- CVS Health plans to close some 900 stores over the next three years, the drugstore retailer announced in a press release Thursday.
- The company said it would shutter around 300 stores per year, starting in spring 2022, after "evaluating changes in population, consumer buying patterns and future health needs to ensure it has the right kinds of stores in the right locations."
- CVS also announced that Michelle Peluso, currently chief customer officer, is set to become co-president of CVS's retail business in January along with Prem Shah, who joined in 2013 and was named on Thursday as CVS's first chief pharmacy officer. Neela Montgomery, current president of CVS Retail/Pharmacy, is leaving the company.
Even as it moves to close a significant chunk of its business, CVS said it is working on new store formats as it continues its expansion as a general health and wellness destination.
Going forward, the retailer said it is focused on three store models: sites centered on primary care services, enhanced "HealthHub" locations dedicated to everyday health products and services, and traditional pharmacy stores.
"Our retail stores are fundamental to our strategy and who we are as a company," CVS CEO Karen Lynch said in a statement. "We remain focused on the competitive advantage provided by our presence in thousands of communities across the country, which complements our rapidly expanding digital presence."
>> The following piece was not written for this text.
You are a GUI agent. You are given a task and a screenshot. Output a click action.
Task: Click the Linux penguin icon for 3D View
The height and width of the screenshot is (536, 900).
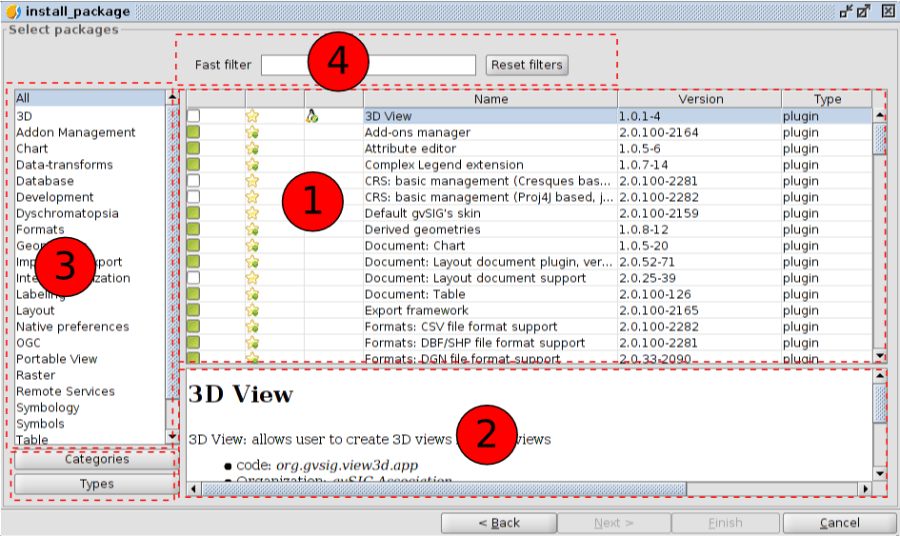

As of Sept. 30, CVS had more than 9,900 retail stores as well as 1,200 walk-in medical clinics.
The company couched the decision to close a tenth of its footprint in terms of consumer needs and its omnichannel strategy. Some questioned that frame, though.
"At a time when retailers like Ulta, Sephora and many DTC beauty brands are looking to open stores in a bid to reach more customers, CVS's decision to close 900 of its shops seems odd," Neil Saunders, managing director of GlobalData, said in emailed comments. "This is even more so as shopping locally, which by virtue of its locations CVS caters for, has become more significant during the pandemic."
Saunders noted that CVS has lost share in beauty and personal care to other retailers such as Target, Walmart, Ulta, Sephora and others. He described CVS's retail stores are "shabby" and "stuck in the past with bad lighting, depressing interiors, messy merchandising, and a weak assortment of products."
All of which, in Saunders' view, could explain the need for closures. "It is inevitable that some branches will fail and need to be pruned," Saunders said. "But such a savage and wholesale trimming of the chain underlines how far the rot has set in because retail has been a neglected part of the business. That is something CVS now needs to address with urgency if it is to make the rest of its chain deliver superior results."
CVS said expects to record an impairment charge of up to $1.2 billion related the closures.